Rotating blades are vital components in turbomachinery, and accurate vibration measurement is critical for fault diagnosis and early warning. Non-contact blade vibration measurement techniques, such as blade tip timing (BTT), have gained substantial attention in academia and industry. However, limitations in sensor deployment often result in BTT signals that fail to meet the Nyquist sampling theorem, leading to undersampling signals. Sparse reconstruction methods have emerged as a solution to extract comprehensive blade vibration information from undersampled signals. However, existing sparse reconstruction methods of BTT signals based on the single measurement vector (SMV), exhibit poor robustness, amplitude underestimation, and susceptibility to frequency aliasing. To address these limitations, this paper proposes a time–frequency analysis method of BTT signals based on joint sparsity to achieve blade natural frequency tracking and frequency spectrum reconstruction. The existing SMV sparse reconstruction model of BTT signals is extended to the multiple measurement vectors (MMV) framework by constructing a measurement matrix and an undersampled displacement matrix composed of multiple measurement snapshot vectors. The joint sparsity constraint is introduced to the coefficient matrix, promoting the same sparsity pattern across the representations of neighboring measurement snapshot vectors. This method leverages the inherent structural sparsity of the BTT signal frequency spectrum, thereby improving the accuracy of the frequency spectrum reconstruction and enhancing resistance to noise interference. To verify the effectiveness of the proposed method, numerical simulations are conducted under different signal-to-noise ratio (SNR) levels to compare the relative amplitude errors and the mean square error.

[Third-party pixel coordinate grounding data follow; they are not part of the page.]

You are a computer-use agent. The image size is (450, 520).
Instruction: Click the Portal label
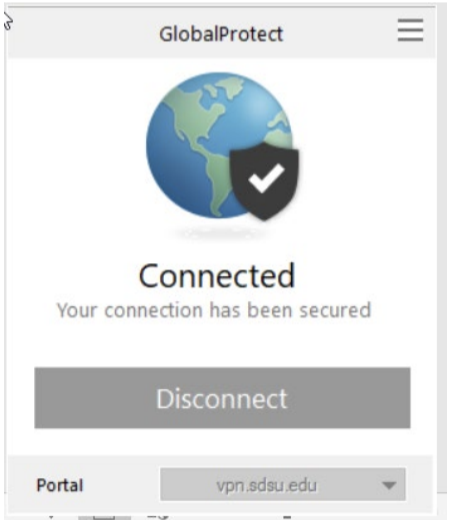point(60,485)
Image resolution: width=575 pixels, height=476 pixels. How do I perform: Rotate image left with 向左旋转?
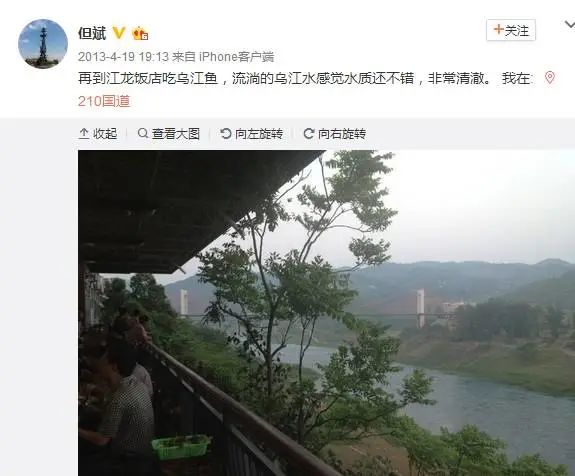coord(252,134)
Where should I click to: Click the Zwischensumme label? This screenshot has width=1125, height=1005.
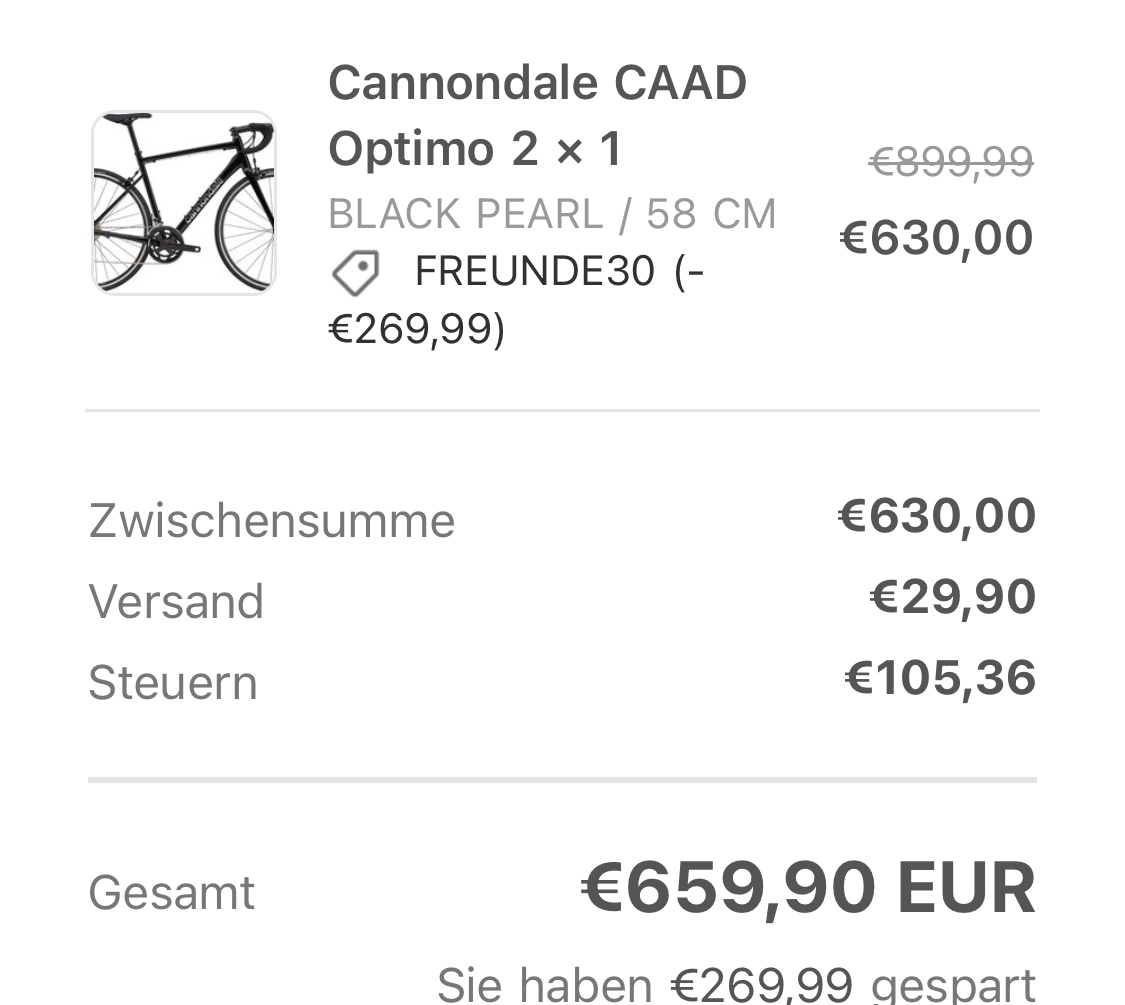click(271, 521)
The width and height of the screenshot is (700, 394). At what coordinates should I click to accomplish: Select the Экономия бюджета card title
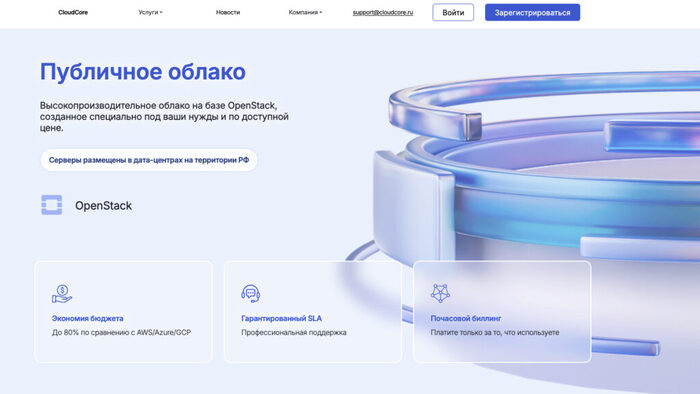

Finally, experimental results from a spinning test rig further demonstrate that the method offers superior resistance to frequency aliasing, significantly improves blade natural frequency tracking accuracy, and enhances the robustness and precision of vibration frequency spectrum reconstruction compared to two existing methods based on SMV. Additionally, comparing computational efficiency reveals the advantages of the proposed method in batch processing of data.